Entries supplied >>
##########

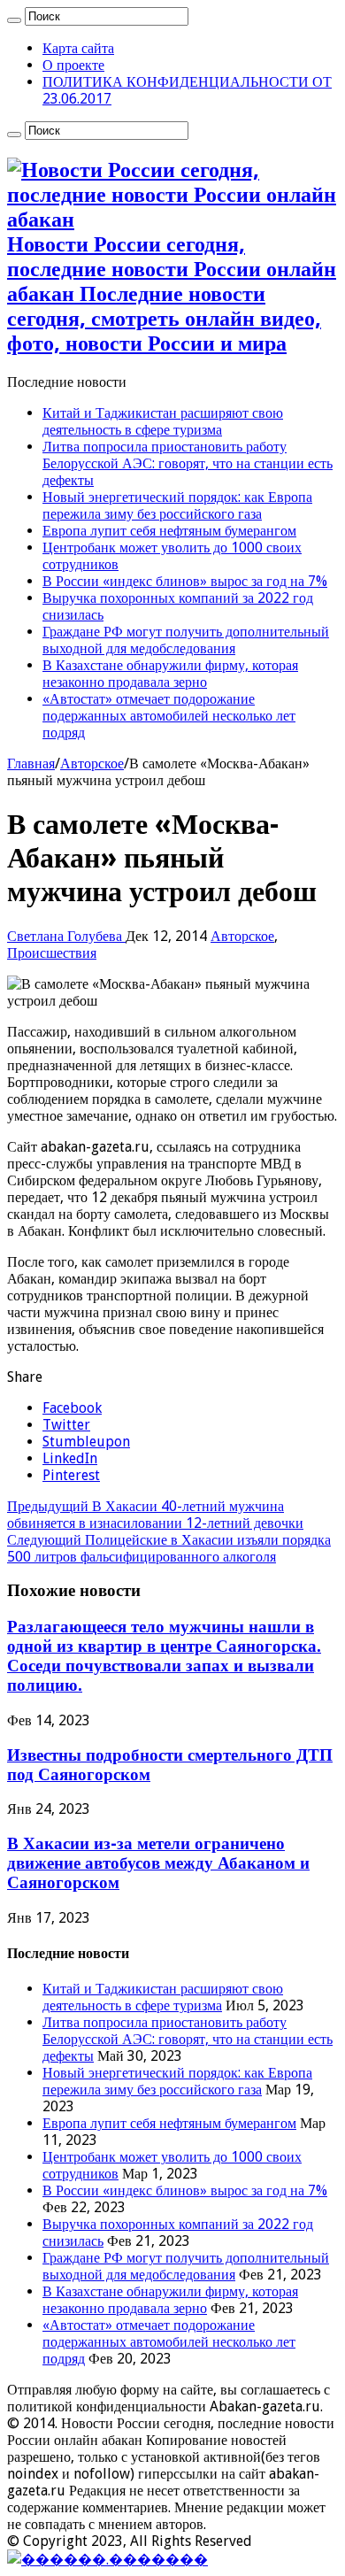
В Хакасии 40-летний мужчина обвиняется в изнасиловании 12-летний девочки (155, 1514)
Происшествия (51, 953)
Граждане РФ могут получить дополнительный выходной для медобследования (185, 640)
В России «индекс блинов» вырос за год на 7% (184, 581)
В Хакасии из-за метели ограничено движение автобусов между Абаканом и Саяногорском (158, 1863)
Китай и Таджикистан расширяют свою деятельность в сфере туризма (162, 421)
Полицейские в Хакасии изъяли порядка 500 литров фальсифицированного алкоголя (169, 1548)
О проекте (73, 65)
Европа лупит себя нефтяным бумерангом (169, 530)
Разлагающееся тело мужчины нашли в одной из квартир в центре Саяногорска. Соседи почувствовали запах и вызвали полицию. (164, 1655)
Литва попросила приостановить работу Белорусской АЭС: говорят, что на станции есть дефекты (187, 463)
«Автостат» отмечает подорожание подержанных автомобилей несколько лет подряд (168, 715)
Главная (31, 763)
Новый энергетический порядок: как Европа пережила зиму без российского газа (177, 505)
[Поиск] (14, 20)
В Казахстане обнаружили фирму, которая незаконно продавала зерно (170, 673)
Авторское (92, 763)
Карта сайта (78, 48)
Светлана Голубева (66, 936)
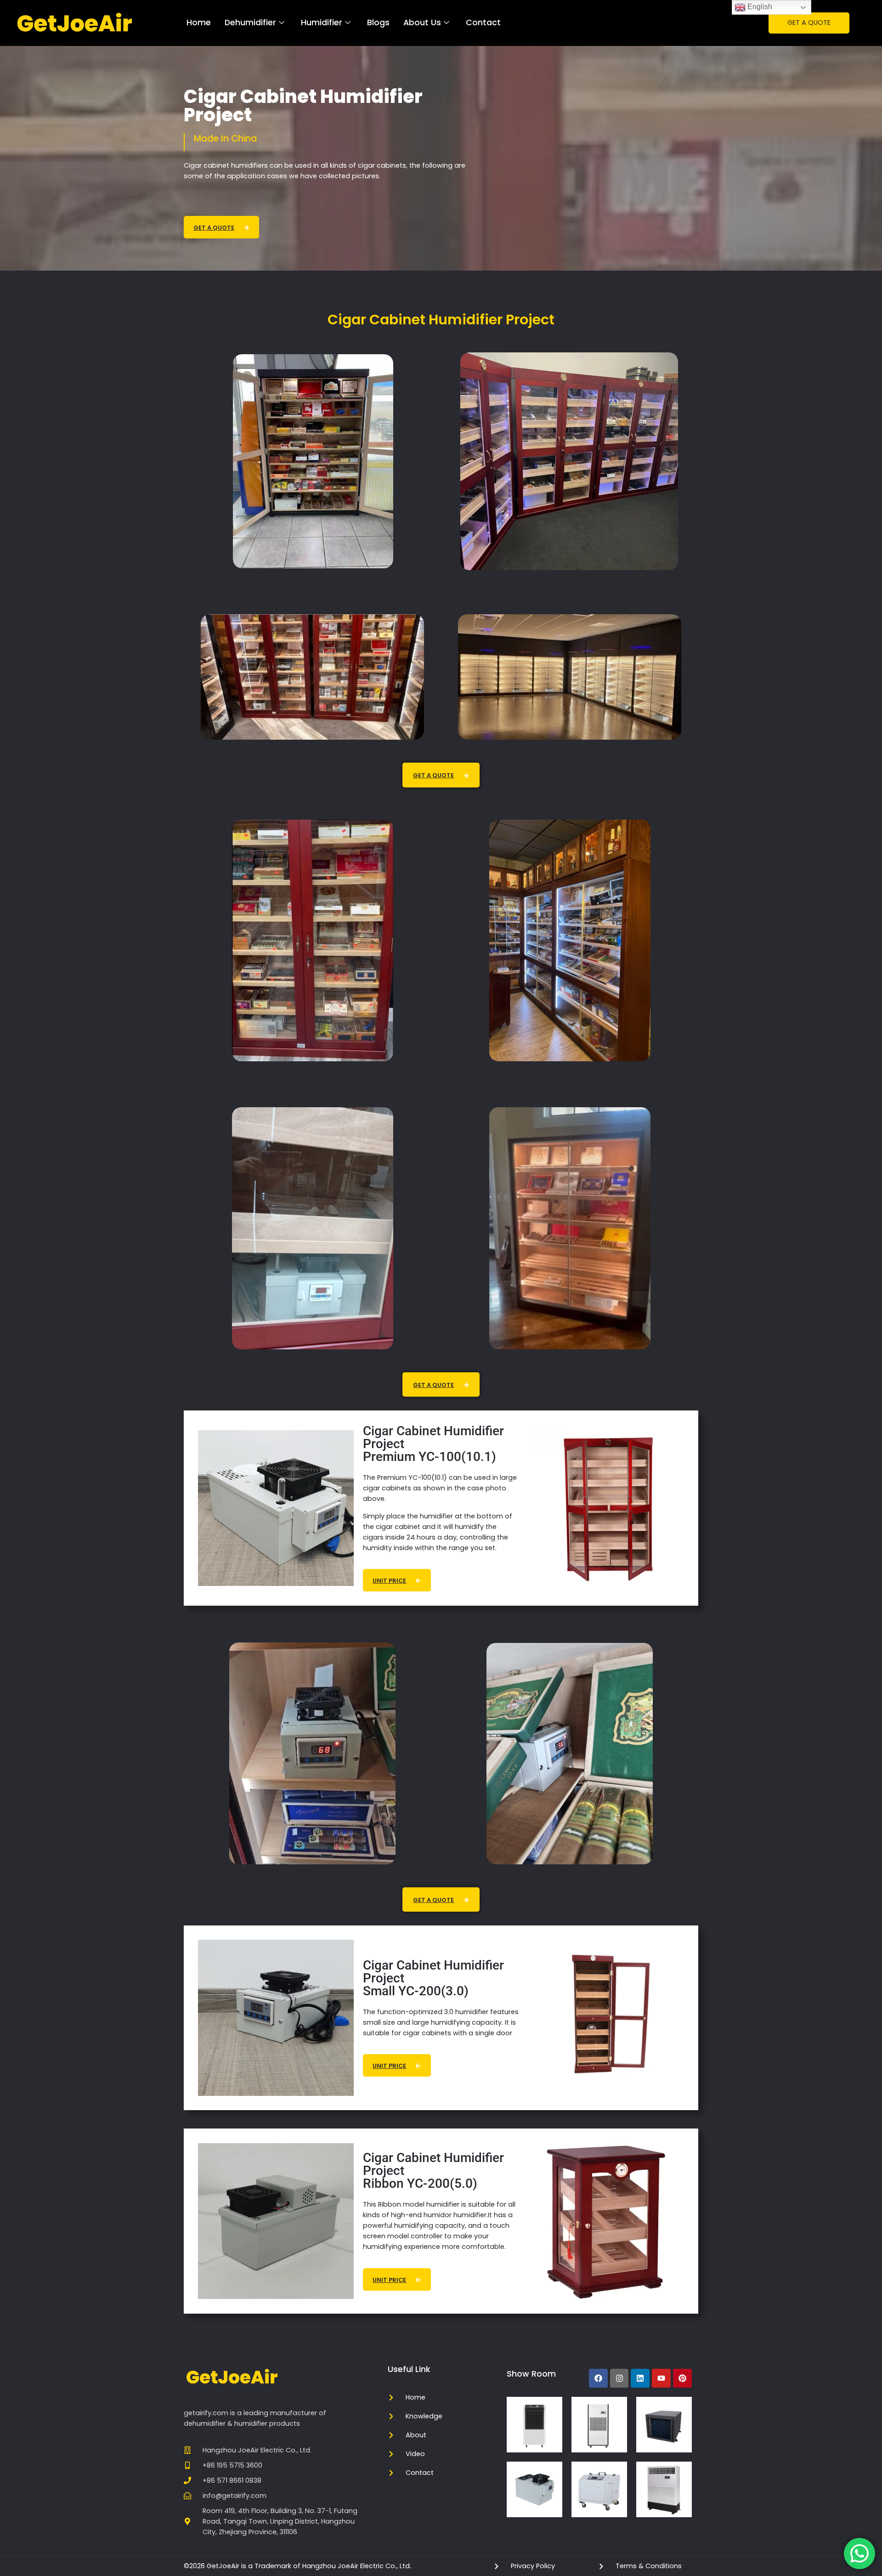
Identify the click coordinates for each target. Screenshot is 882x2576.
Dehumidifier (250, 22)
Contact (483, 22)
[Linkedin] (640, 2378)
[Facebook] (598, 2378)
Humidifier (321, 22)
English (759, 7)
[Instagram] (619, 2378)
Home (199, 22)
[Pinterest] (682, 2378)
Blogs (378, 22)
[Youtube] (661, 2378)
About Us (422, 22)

##########

Required action >>
Search the entries for the string "Хакасии" and copy each line where it occurs.

Exercise solution >>
В Хакасии 40-летний мужчина обвиняется в изнасиловании 12-летний девочки (155, 1514)
В Хакасии из-за метели ограничено движение автобусов между Абаканом и Саяногорском (158, 1863)
Полицейские в Хакасии изъяли порядка 500 литров фальсифицированного алкоголя (169, 1548)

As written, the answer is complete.